-- Set task 1 --
Put the records into a JSON list of strings, one string per line and skipping blank lines. Begin at the very start of the records and stop after the line containing "click(387, 465)".

-- Document passage --
Sunday, October 9, 2016

Artistic Practices: Housing as social agreement Οngoing archive


Kosmonaut House, 2007. Wood, acrylic, 68 x70 x 27 cm. 

Postwar capitalism in the West has promoted its growth on the ideal of house ownership (with recent catastrophic financial effects) in a process of commodification of necessities of life. Commodification of housing though, more than being just a method of capital accumulation, resulted in the reconceptualisation of public and private space. Pierre Bourdieu describes a person’s existential relation to their position in terms of the social status conferred by the appropriation/possession of a particular extent of physical space: “Each agent may be characterized by the place where he or she is situated more or less permanently, that is, by her place of residence (those who are “without hearth or home,” without “permanent residence” … have almost no social existence—see the political status of the homeless) … It is also characterized by the place it legally occupies in space through properties (houses and apartments or offices, land for cultivation or residential development, etc.) which are more or less congesting … . It follows that the locus and the place occupied by an agent in appropriated social space are excellent indicators of his or her position in social space.
Nowadays, in the wake of the recent housing crises which have subverted the notion of housing as a consumer commodity, co-housing and community projects emerge as answers to the “Housing Question”. This shift towards collective solutions has been addressed by artistic, architectural and curatorial initiatives that over the past five decade have variously depicted and intervened into this unevenly developing urban condition.
Artistic Practices: Housing as social agreement” is an ongoing archive aiming to unfold a cartography of approaches by artists to the notion of the house, investigate and challenge the ways in which housing is not only imagined, but also effectuated by artists. Furthermore intends to point out the ways in which forms of cultural production can be reclaimed as tools with which to design, defend and reinvent social space.

-- Available data --
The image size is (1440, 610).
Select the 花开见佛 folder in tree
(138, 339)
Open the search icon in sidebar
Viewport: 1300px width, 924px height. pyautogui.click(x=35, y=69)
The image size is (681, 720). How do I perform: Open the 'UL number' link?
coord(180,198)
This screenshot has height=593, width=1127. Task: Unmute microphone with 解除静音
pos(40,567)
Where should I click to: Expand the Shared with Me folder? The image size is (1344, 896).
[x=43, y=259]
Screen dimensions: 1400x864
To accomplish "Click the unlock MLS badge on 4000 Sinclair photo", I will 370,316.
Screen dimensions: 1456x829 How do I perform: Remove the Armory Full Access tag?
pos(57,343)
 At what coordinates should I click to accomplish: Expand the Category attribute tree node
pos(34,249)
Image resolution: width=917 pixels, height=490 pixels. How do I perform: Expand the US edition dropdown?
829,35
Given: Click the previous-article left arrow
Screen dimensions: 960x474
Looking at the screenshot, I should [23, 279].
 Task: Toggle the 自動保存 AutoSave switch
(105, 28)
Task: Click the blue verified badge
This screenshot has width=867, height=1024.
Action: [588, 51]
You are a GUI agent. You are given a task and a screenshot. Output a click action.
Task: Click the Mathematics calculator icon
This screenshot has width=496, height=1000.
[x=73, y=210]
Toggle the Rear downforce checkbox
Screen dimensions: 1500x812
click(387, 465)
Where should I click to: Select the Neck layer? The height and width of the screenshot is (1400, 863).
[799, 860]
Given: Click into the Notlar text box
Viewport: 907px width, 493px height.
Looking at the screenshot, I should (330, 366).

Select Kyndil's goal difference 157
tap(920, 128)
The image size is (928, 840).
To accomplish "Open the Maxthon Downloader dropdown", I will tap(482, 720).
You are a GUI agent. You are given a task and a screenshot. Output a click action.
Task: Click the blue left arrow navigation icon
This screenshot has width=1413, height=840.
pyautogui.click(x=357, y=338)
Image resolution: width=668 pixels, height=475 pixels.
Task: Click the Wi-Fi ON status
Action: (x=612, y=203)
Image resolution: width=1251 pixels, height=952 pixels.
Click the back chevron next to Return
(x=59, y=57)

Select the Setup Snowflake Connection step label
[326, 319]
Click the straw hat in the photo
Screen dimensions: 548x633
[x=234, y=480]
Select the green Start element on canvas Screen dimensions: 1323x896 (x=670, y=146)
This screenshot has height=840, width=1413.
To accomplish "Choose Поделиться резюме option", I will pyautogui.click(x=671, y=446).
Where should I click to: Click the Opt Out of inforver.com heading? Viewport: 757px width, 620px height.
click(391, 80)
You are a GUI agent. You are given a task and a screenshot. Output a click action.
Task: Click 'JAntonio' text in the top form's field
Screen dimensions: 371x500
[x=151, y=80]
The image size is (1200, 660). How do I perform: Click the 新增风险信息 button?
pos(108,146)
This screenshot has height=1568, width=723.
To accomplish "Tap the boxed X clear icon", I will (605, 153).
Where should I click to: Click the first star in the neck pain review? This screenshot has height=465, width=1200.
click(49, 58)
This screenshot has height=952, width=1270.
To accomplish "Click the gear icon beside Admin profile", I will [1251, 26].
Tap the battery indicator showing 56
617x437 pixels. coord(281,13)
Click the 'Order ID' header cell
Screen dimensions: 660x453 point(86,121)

-- Set task 2 --
Reproduce the part of the housing archive text that starts at the words "Nowadays, in the" and ends after the words "developing urban condition.", copying it character for character.

-- Task solution 1 --
[
  "The image size is (1440, 610).",
  "Select the 花开见佛 folder in tree",
  "(138, 339)",
  "Open the search icon in sidebar",
  "Viewport: 1300px width, 924px height. pyautogui.click(x=35, y=69)",
  "The image size is (681, 720). How do I perform: Open the 'UL number' link?",
  "coord(180,198)",
  "This screenshot has height=593, width=1127. Task: Unmute microphone with 解除静音",
  "pos(40,567)",
  "Where should I click to: Expand the Shared with Me folder? The image size is (1344, 896).",
  "[x=43, y=259]",
  "Screen dimensions: 1400x864",
  "To accomplish \"Click the unlock MLS badge on 4000 Sinclair photo\", I will 370,316.",
  "Screen dimensions: 1456x829 How do I perform: Remove the Armory Full Access tag?",
  "pos(57,343)",
  " At what coordinates should I click to accomplish: Expand the Category attribute tree node",
  "pos(34,249)",
  "Image resolution: width=917 pixels, height=490 pixels. How do I perform: Expand the US edition dropdown?",
  "829,35",
  "Given: Click the previous-article left arrow",
  "Screen dimensions: 960x474",
  "Looking at the screenshot, I should [23, 279].",
  " Task: Toggle the 自動保存 AutoSave switch",
  "(105, 28)",
  "Task: Click the blue verified badge",
  "This screenshot has width=867, height=1024.",
  "Action: [588, 51]",
  "You are a GUI agent. You are given a task and a screenshot. Output a click action.",
  "Task: Click the Mathematics calculator icon",
  "This screenshot has width=496, height=1000.",
  "[x=73, y=210]",
  "Toggle the Rear downforce checkbox",
  "Screen dimensions: 1500x812",
  "click(387, 465)"
]

-- Task solution 2 --
Nowadays, in the wake of the recent housing crises which have subverted the notion of housing as a consumer commodity, co-housing and community projects emerge as answers to the “Housing Question”. This shift towards collective solutions has been addressed by artistic, architectural and curatorial initiatives that over the past five decade have variously depicted and intervened into this unevenly developing urban condition.